- **ABOUT THIS EXERCISE**
Write out the records again, exactly, leaving none out.

[Opening SUPPLIED RECORDS section]

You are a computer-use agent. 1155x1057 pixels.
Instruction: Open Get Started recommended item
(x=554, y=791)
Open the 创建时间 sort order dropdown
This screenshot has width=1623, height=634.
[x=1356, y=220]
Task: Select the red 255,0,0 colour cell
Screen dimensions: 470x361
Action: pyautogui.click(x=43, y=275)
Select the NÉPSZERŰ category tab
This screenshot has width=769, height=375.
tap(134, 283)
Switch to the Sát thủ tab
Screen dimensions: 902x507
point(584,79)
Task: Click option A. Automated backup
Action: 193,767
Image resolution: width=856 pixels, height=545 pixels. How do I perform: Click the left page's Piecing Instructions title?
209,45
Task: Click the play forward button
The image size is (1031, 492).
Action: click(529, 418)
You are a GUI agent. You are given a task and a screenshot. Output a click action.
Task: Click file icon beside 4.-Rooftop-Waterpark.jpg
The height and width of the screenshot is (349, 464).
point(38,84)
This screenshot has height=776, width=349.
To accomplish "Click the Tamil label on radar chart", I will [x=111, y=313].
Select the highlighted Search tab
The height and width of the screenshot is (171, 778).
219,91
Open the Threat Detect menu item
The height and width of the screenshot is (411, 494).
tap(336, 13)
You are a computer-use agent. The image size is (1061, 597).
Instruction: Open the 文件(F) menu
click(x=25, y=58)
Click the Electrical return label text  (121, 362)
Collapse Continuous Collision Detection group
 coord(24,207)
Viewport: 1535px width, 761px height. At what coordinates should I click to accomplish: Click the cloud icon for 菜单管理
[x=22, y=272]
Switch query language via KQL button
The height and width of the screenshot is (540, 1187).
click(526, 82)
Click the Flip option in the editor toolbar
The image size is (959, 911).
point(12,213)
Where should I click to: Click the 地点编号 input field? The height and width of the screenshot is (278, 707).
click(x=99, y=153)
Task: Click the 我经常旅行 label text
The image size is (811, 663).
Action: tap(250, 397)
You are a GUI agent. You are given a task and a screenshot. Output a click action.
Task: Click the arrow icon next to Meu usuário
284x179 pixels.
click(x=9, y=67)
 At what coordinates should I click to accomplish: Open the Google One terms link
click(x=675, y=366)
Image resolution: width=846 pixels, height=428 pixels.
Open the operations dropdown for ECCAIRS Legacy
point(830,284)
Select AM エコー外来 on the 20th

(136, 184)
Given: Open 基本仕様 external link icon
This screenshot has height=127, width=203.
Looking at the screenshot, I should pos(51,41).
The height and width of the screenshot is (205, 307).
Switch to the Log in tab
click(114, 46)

[Closing SUPPLIED RECORDS section]

- **FINISHED TASK**
You are a computer-use agent. 1155x1057 pixels.
Instruction: Open Get Started recommended item
(x=554, y=791)
Open the 创建时间 sort order dropdown
This screenshot has width=1623, height=634.
[x=1356, y=220]
Task: Select the red 255,0,0 colour cell
Screen dimensions: 470x361
Action: pyautogui.click(x=43, y=275)
Select the NÉPSZERŰ category tab
This screenshot has width=769, height=375.
tap(134, 283)
Switch to the Sát thủ tab
Screen dimensions: 902x507
point(584,79)
Task: Click option A. Automated backup
Action: 193,767
Image resolution: width=856 pixels, height=545 pixels. How do I perform: Click the left page's Piecing Instructions title?
209,45
Task: Click the play forward button
The image size is (1031, 492).
Action: click(529, 418)
You are a GUI agent. You are given a task and a screenshot. Output a click action.
Task: Click file icon beside 4.-Rooftop-Waterpark.jpg
The height and width of the screenshot is (349, 464).
point(38,84)
This screenshot has height=776, width=349.
To accomplish "Click the Tamil label on radar chart", I will [x=111, y=313].
Select the highlighted Search tab
The height and width of the screenshot is (171, 778).
219,91
Open the Threat Detect menu item
The height and width of the screenshot is (411, 494).
tap(336, 13)
You are a computer-use agent. The image size is (1061, 597).
Instruction: Open the 文件(F) menu
click(x=25, y=58)
Click the Electrical return label text  (121, 362)
Collapse Continuous Collision Detection group
 coord(24,207)
Viewport: 1535px width, 761px height. At what coordinates should I click to accomplish: Click the cloud icon for 菜单管理
[x=22, y=272]
Switch query language via KQL button
The height and width of the screenshot is (540, 1187).
click(526, 82)
Click the Flip option in the editor toolbar
The image size is (959, 911).
point(12,213)
Where should I click to: Click the 地点编号 input field? The height and width of the screenshot is (278, 707).
click(x=99, y=153)
Task: Click the 我经常旅行 label text
The image size is (811, 663).
Action: tap(250, 397)
You are a GUI agent. You are given a task and a screenshot. Output a click action.
Task: Click the arrow icon next to Meu usuário
284x179 pixels.
click(x=9, y=67)
 At what coordinates should I click to accomplish: Open the Google One terms link
click(x=675, y=366)
Image resolution: width=846 pixels, height=428 pixels.
Open the operations dropdown for ECCAIRS Legacy
point(830,284)
Select AM エコー外来 on the 20th

(136, 184)
Given: Open 基本仕様 external link icon
This screenshot has height=127, width=203.
Looking at the screenshot, I should pos(51,41).
The height and width of the screenshot is (205, 307).
Switch to the Log in tab
click(114, 46)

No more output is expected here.